OBJECTIVE - Pick out and copy every line of the entries below that contains the string "Task". Treat uppercase and lowercase letters as different.

Text and item location entries
----
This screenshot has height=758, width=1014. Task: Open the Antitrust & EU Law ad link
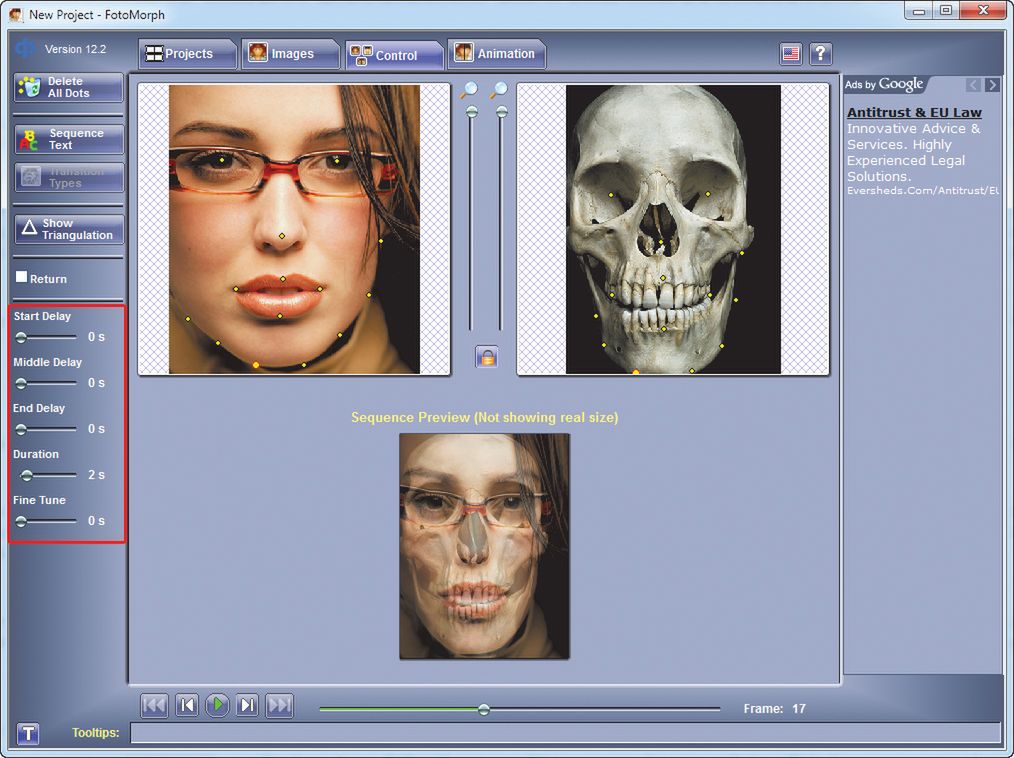tap(914, 112)
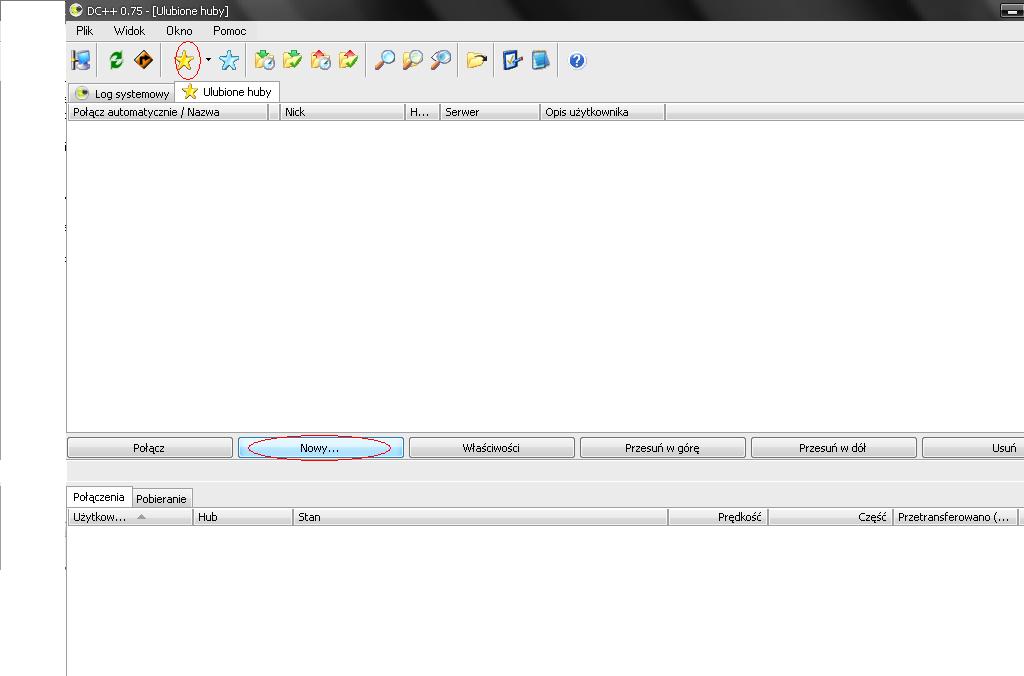Switch to the Pobieranie tab
This screenshot has width=1024, height=676.
coord(161,498)
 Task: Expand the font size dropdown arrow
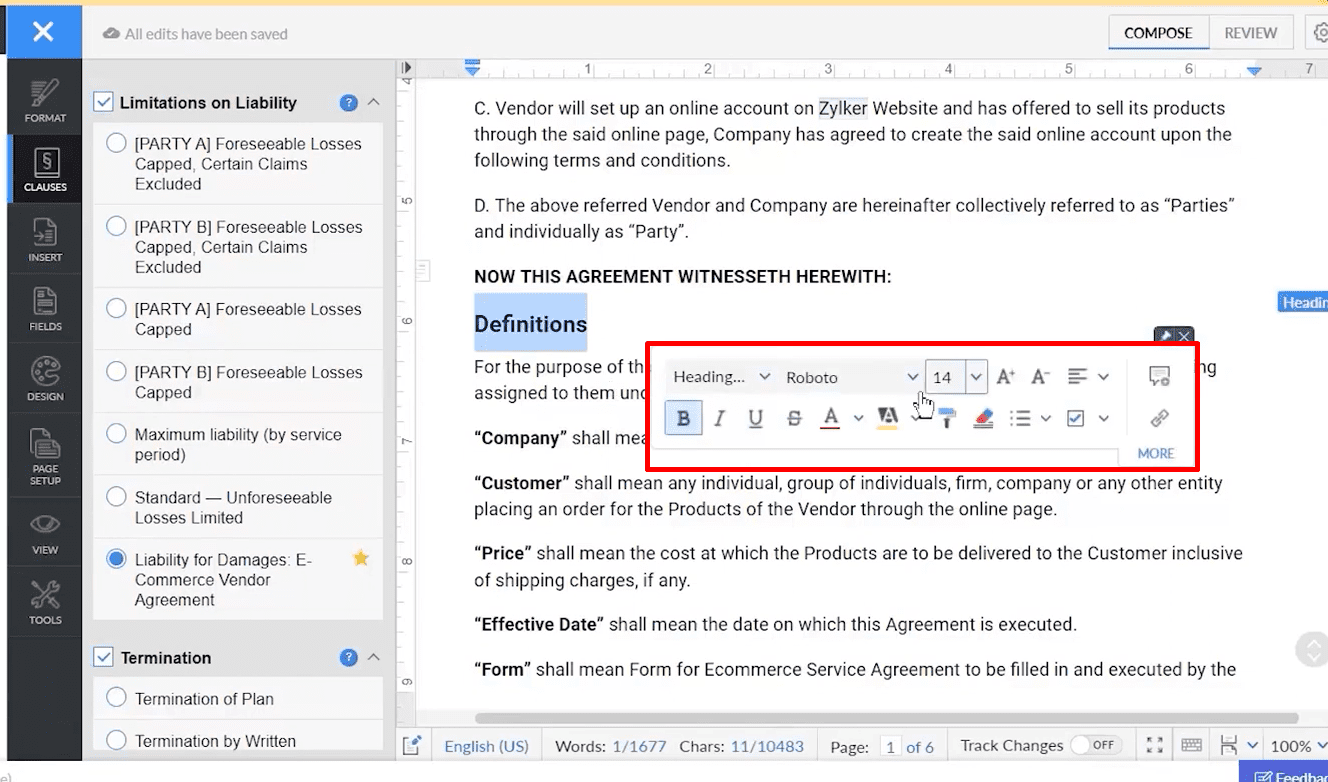point(976,377)
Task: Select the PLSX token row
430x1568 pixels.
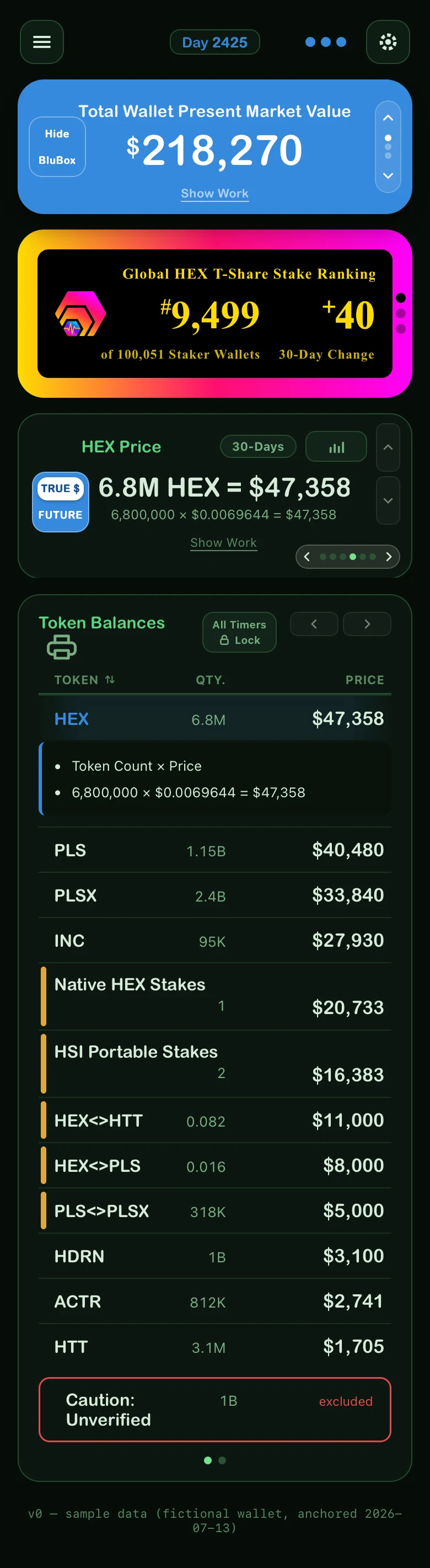Action: pyautogui.click(x=214, y=895)
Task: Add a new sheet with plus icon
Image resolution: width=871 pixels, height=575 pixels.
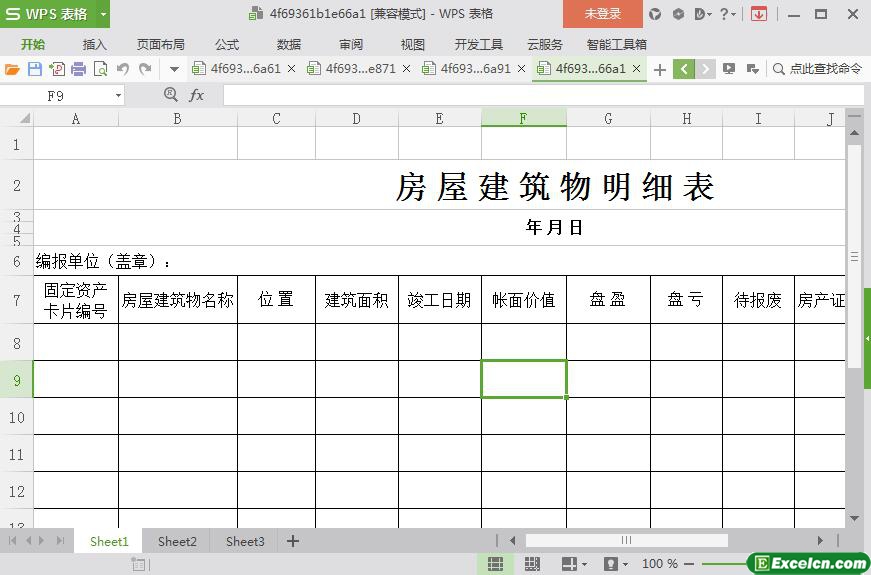Action: (293, 541)
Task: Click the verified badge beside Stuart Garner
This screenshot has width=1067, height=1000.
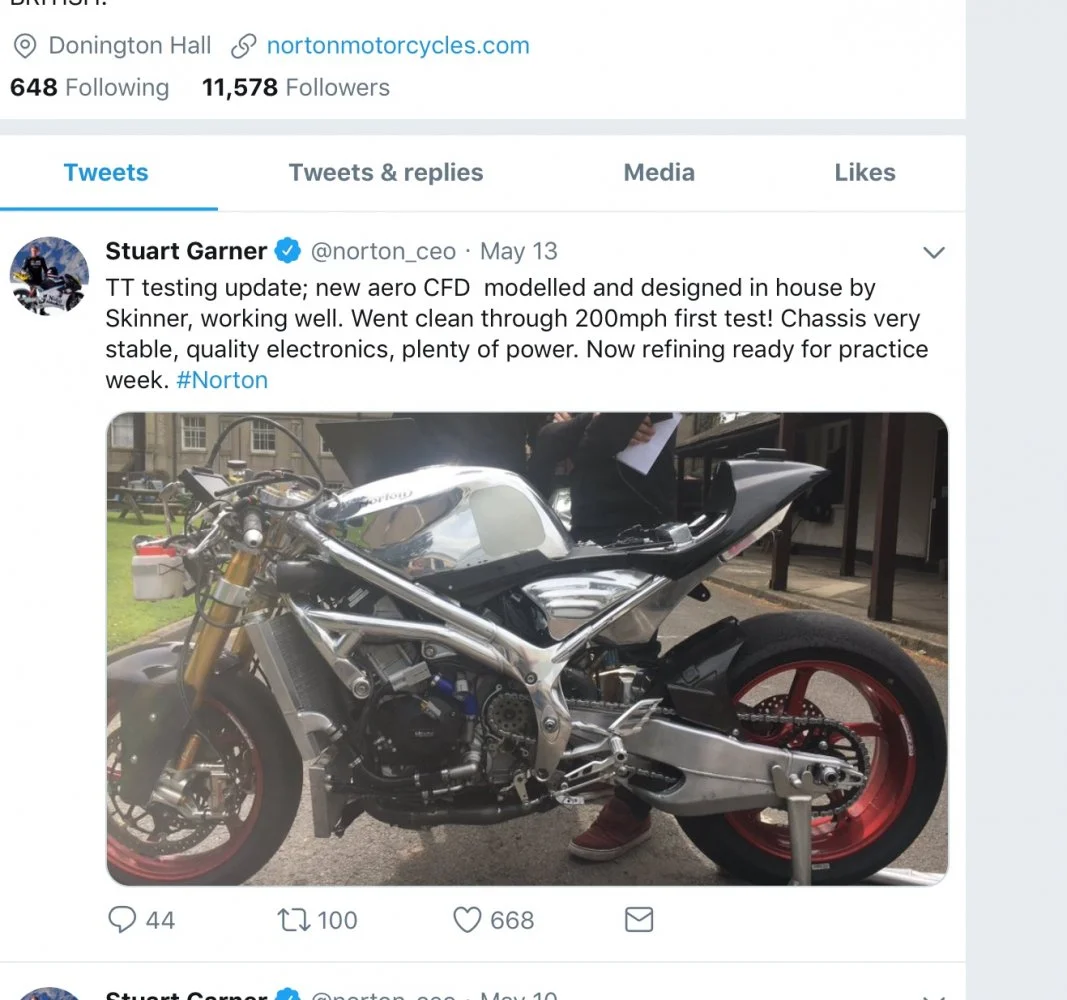Action: point(287,251)
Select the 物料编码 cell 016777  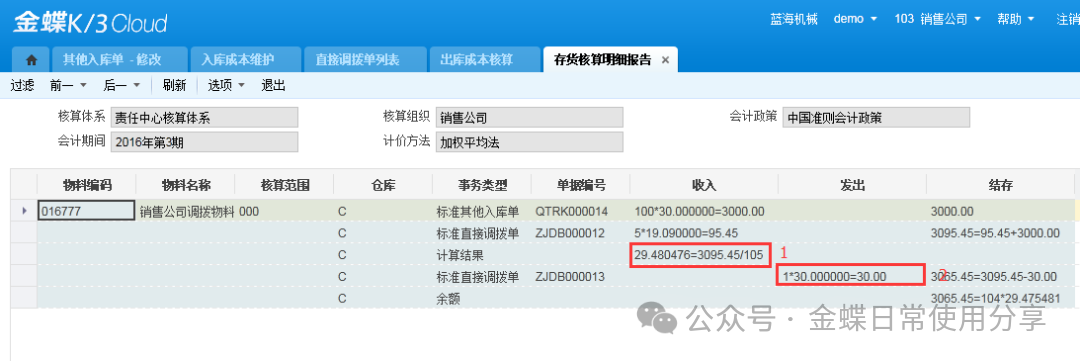coord(86,211)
----
EXERCISE RESPONSE -
This screenshot has height=758, width=1014. Task: Open the Antitrust & EU Law ad link
 Task: Expand the font size dropdown arrow
Task: Select the PLSX token row
Task: Add a new sheet with plus icon
Task: Click the verified badge beside Stuart Garner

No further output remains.